Here is the code snippet.

class Super
{
public:
Super(){}
virtual void someMethod() {cout<<"in Super class"<<endl;}
};

class Sub : public Super
{
public:
Sub();
virtual void someMethod(){cout<<"in Sub class"<<endl;}
};

Sub mySub;
Super& ref =mySub;
ref.someMethod();

I don't really understand how the compiler works when it comes to the statement ref.someMethod(); . I guess the compiler first find someMethod() method in the Sub class. If doesn't find, then enter base class---Super class to find it. above explanation is correct? ------------ If altering someMethod() in Sub class like this: virtual void someMethod(int i){cout<<"in Sub class"<<endl;} what happens when the compiler runs ref.someMethod(); statement? Obviously the output is "in Super class". ------------ If the someMethod() in Sub class is virtual void someMethod(int i = 1){cout<<"in Sub class"<<endl} when the compiler runs ref.someMethod(); statement,what is the output? In VS 2005,the output is "in Super class". I feel it is hard to understand,I believe the right result is "in Sub class". Anyone could give me some idea,thanks in advance. sharion

_AnsHUMAN_

This feature is called run-time linking. Based on the current type of the object the function call is resolved. So in first case the output is printed as "in Sub class" ie when function signatures in super and sub are same When the function signatures are different, and the call is with a int parameter, it would look for a match which is defined in super and function is only available from the base part. So it calls the base class function So obviously the compiler would say, I can not see it and I dont know what to call for and calls the base class exact match function for the remaining two cases.

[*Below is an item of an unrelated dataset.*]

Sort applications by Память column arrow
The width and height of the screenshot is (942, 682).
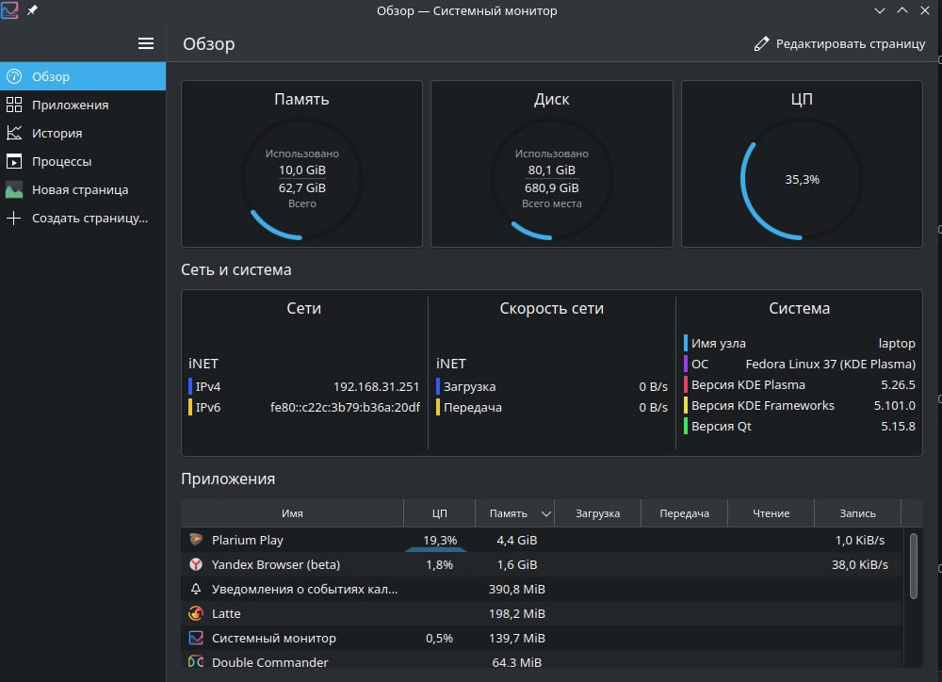pyautogui.click(x=545, y=513)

You need to google first, if you have "It's urgent please" mentioned in your question. ;-)_AnShUmAn_

modified on Thursday, April 16, 2009 1:34 AM

ParagPatel

Hi,

sharion wrote:

If doesn't find, then enter base class---Super class to find it. above explanation is correct?

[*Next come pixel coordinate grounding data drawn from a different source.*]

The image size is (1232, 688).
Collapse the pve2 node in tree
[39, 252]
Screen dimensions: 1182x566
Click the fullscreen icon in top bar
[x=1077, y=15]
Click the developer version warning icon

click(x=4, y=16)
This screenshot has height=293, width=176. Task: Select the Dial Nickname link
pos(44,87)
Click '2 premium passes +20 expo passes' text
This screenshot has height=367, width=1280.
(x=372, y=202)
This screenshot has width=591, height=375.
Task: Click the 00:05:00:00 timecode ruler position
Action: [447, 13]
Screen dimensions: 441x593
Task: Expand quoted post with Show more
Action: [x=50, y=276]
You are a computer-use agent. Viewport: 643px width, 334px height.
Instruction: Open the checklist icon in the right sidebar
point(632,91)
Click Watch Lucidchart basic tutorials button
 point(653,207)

- Here you are littlebit right, but virtual keyword doing magic here,

sharion wrote:

when the compiler runs ref.someMethod();

Basically there is two type of binding 1. Run-time binding (or late binding) - if same function define in parent class with same signature and it virtual, then compiler ignore it for run-time, and run time function will be called using VPTR and VPTABLE. 2. Compile-time binding (or erly binding) - if above is not a case then compiler resolve binding at compile time only.

Parag Patel Sr. Software Eng, Varaha Systems

Stuart Dootson

sharion wrote:

If the someMethod() in Sub class is virtual void someMethod(int i = 1){cout<<"in Sub class"<<endl} when the compiler runs ref.someMethod(); statement,what is the output? In VS 2005,the output is "in Super class". I feel it is hard to understand,I believe the right result is "in Sub class".

No, the compiler is correct. In this case, there are two possible functions matching ref.someMethod(). The C++ Standard defines rules by which the compiler can decide which is the best match. These rules specify that a function with no parameters is a better match than a function with a parameter which has a default value. The fact that one of the methods is implemented in the derived class and one in the base class has no impact.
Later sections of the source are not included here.